- _Exercise_
Retype the lines from the line with "Where should I" to the line with "Looking at the screenshot, I should (57, 74).", both included, and leave the pictures out.

Click-target data
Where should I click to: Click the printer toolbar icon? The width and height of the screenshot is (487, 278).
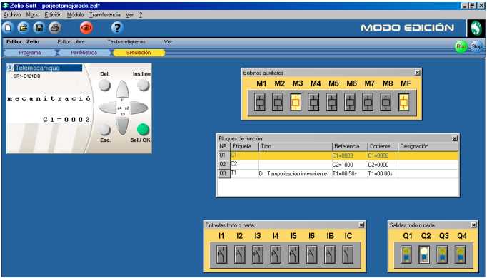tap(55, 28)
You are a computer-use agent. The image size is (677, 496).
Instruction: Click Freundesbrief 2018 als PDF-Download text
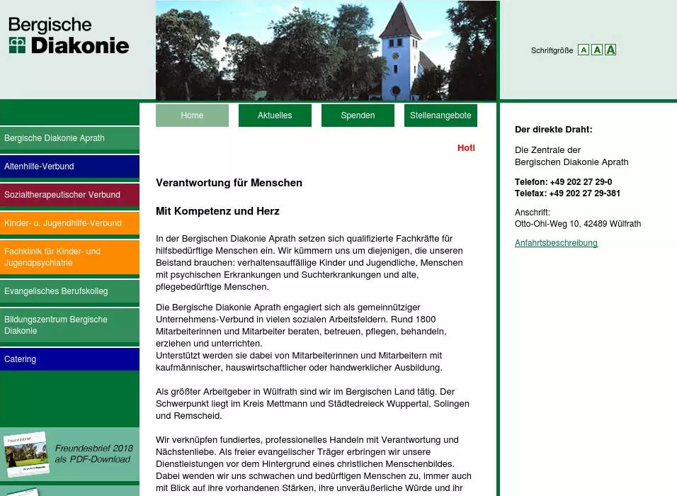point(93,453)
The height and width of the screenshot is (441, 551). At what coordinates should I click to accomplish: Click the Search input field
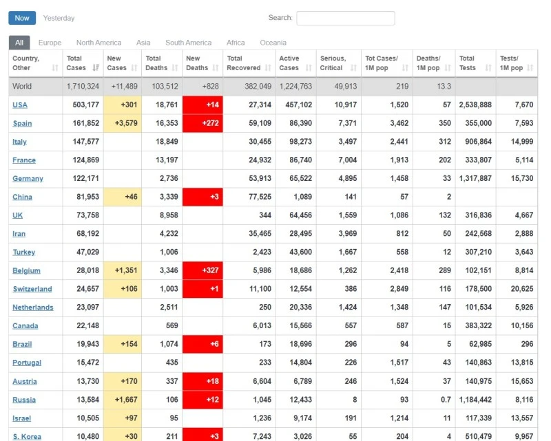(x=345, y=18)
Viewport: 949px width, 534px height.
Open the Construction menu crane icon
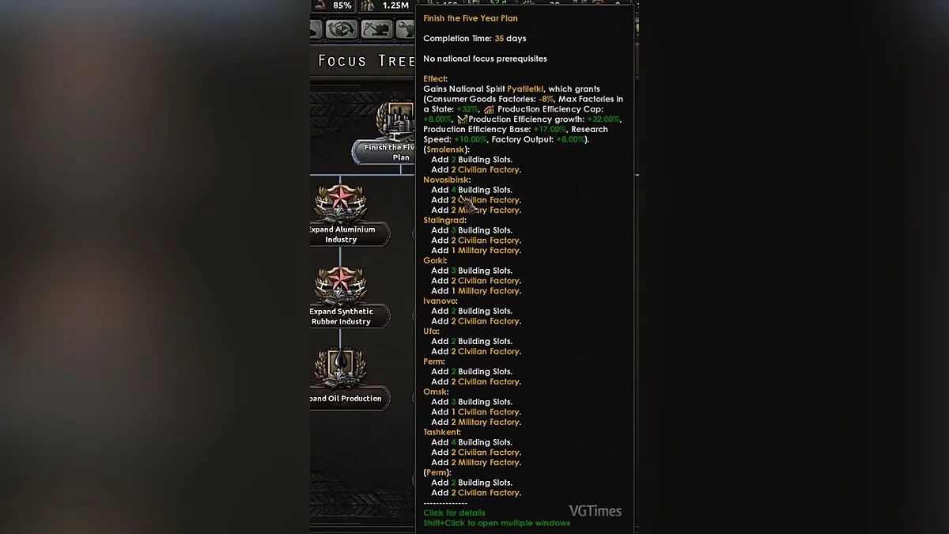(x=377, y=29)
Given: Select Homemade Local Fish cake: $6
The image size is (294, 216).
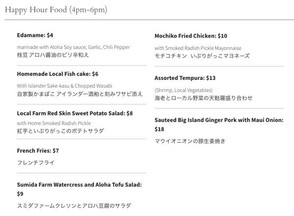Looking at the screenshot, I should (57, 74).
---
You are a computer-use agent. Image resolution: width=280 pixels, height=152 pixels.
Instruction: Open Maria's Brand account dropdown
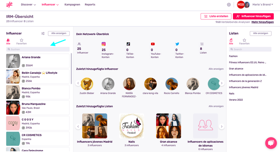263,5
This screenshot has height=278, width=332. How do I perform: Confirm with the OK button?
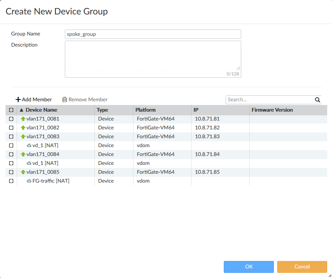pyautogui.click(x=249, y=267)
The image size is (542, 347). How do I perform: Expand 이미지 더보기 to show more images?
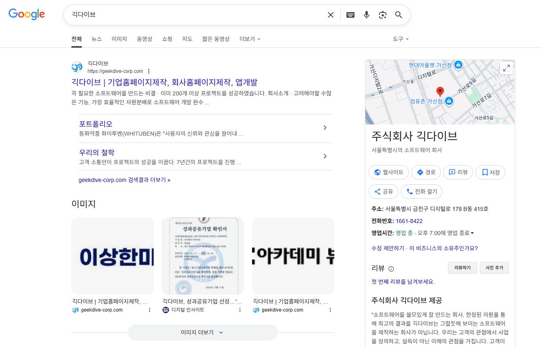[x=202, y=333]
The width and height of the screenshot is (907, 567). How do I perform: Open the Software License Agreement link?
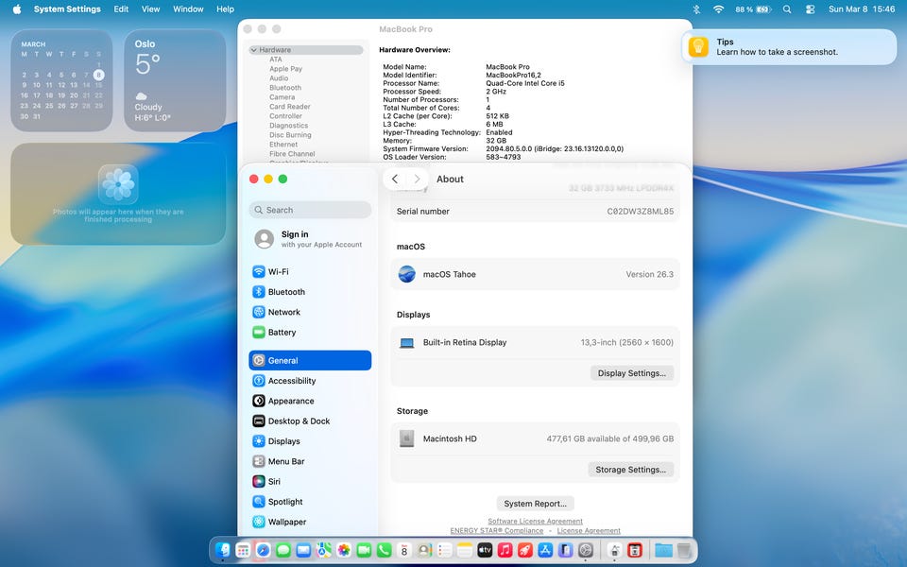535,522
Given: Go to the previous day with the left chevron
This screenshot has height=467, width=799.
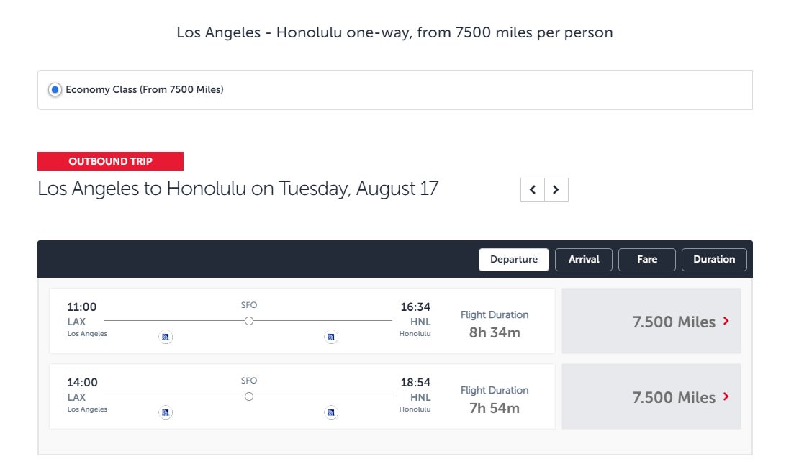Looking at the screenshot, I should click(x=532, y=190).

- _Task answer_
Where should I click to: Click the printer toolbar icon? The width and height of the screenshot is (487, 278).
tap(55, 28)
You are a computer-use agent. The image size is (677, 496).
Instruction: Click Freundesbrief 2018 als PDF-Download text
point(93,453)
The height and width of the screenshot is (441, 551). At what coordinates should I click to accomplish: Click the Search input field
(x=345, y=18)
Viewport: 949px width, 534px height.
Open the Construction menu crane icon
(x=377, y=29)
Given: Select Homemade Local Fish cake: $6
The image size is (294, 216).
Looking at the screenshot, I should (57, 74).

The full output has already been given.